• Text for analysis:
A Word About C++ in general (and this program in particular)

  • Both compile() and writeAssembly() are recursive, tree-walking methods.
  • C++ has both pointers and references, so methods can “return” more than one thing. For example, check out the compile() method of class BooleanConstantNode (aka BooleanConstantNode::compile() in C++ parlance):
    VariableMention*
        compile
    	(simpleType_ty&	simpleType
    	)
    	{
    	  varPtr_	= new VariableMention(BOOLEAN_ST);
    	  simpleType	= BOOLEAN_ST;
    	  return(varPtr_);
    	}
    

    Obviously it returns the address of a new instance of VariableMention (the value in member variable varPtr_).Additionally, it sets the argument simpleType to value BOOLEAN_ST. So, if you call it like:

    simpleType_ty		whatsMyReturnType;
    VariableMention*	varPtr;
    
    varPtr	= nodePtr->compile(whatsMyReturnType);
    

    then not only will varPtr be set to the address of the VariableMention instance that will receives the value, but also whatsMyReturnType will be set to BOOLEAN_ST. Sometimes it will be necessary to check this return type, to ensure it agrees with what you expect (e.g. if-statements require boolean conditions)(For the curious, just like the type VariableMention* signifies “a pointer to a VariableMention instance“, so the type simpleType_ty& signifies “a reference to a simpleType_tyinstance“. The argument that you send to it must be a simpleType_ty variable, and that variable can have its value changed.)

• Supplied material:
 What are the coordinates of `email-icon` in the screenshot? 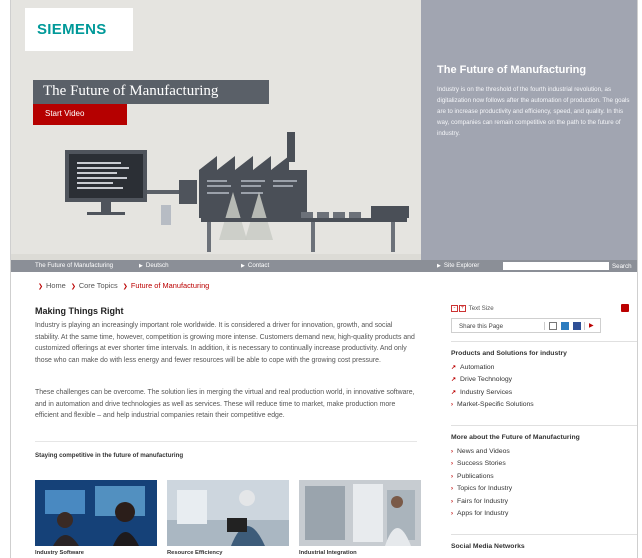 It's located at (553, 326).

• The task: In the C++ note, what value does BooleanConstantNode::compile() assign to its simpleType argument?

• Reply to the exercise: BOOLEAN_ST